For the purposes of this Resolution:

  • (i) "pre-emptive offer" has the same meaning as in Resolution 15 above;
  • (ii) references to an allotment of equity securities shall include a sale of treasury shares; and
  • (ii) the nominal amount of any securities shall be taken to be, in the case of rights to subscribe for, or convert any securities into, shares of the Company, the nominal amount of such shares which may be allotted pursuant to such rights.

Additional disapplication of pre-emption rights

    1. That, subject to the passing of Resolution 15 above and in addition to any authority granted under Resolution 16 above, the Directors be authorised to allot equity securities (as defined in Section 560(1) of the Act) wholly for cash pursuant to the authority given by Resolution 15 above and/or where the allotment constitutes an allotment of equity securities by virtue of Section 560(3) of the Act as if Section 561(1) of the Act did not apply to any such allotment, such authority to be:
    2. (i) limited to allotments up to an aggregate nominal amount of £3,497,693; and
    3. (ii) used only for the purposes of financing (or refinancing, if the authority is to be used within 12 months after the original transaction which the Board of Directors of the Company determines to be an acquisition or a specified capital investment of a kind contemplated by the Statement of Principles on Disapplying Pre-Emption Rights most recently

published by the Pre-Emption Group prior to the date of this notice,

such authorities to expire at the end of the next annual general meeting of the Company or at the close of business on 23 September 2026, whichever is the earlier, but, in each case, so that the Company may, before such expiry, make offers and enter into agreements which would, or might, require equity securities to be allotted and treasury shares to be sold after the authority given by this resolution has expired and the Directors may allot equity securities and sell treasury shares under any such offer or agreement as if the authority had not expired.
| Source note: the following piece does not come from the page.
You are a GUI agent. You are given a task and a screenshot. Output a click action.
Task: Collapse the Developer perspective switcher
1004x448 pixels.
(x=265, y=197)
For the purposes of this Resolution, references to an allotment of equity securities shall include a sale of treasury shares.

Company's authority to purchase its own shares

    1. That the Company be and is hereby unconditionally and generally authorised for the purpose of Section 701 of the Act to make market purchases (as defined in Section 693 of the Act) of Ordinary Shares of 25 pence each in the capital of the Company provided that:
    2. (a) the maximum number of shares which may be purchased is 41,692,504;
    3. (b) the minimum price which may be paid for each share is 25 pence;

(c) the maximum price which may be paid for a share is an amount equal to the higher of (a)105% of the average of the closing price of the Company's Ordinary Shares as derived from the London Stock Exchange Daily Official List for the five business days immediately preceding the day on which such share is contracted to be purchased and (b) the higher of the price of the last independent trade and the highest current bid as stipulated by Commission-adopted Regulatory Technical Standards pursuant to article 5(6) of the Market Abuse Regulation (as it applies in the UK); and

(d) this authority shall expire at the end of the next annual general meeting of the Company or at the close of business on 23 September 2026, whichever is the earlier (except in relation to the purchase of shares the contract for which was concluded before the expiry of such authority and which might be executed wholly or partly after such expiry) unless such authority is renewed prior to such time.

Calling of general meetings on 14 days' notice

  1. That a general meeting other than an annual general meeting may be called on not less than 14 clear days' notice.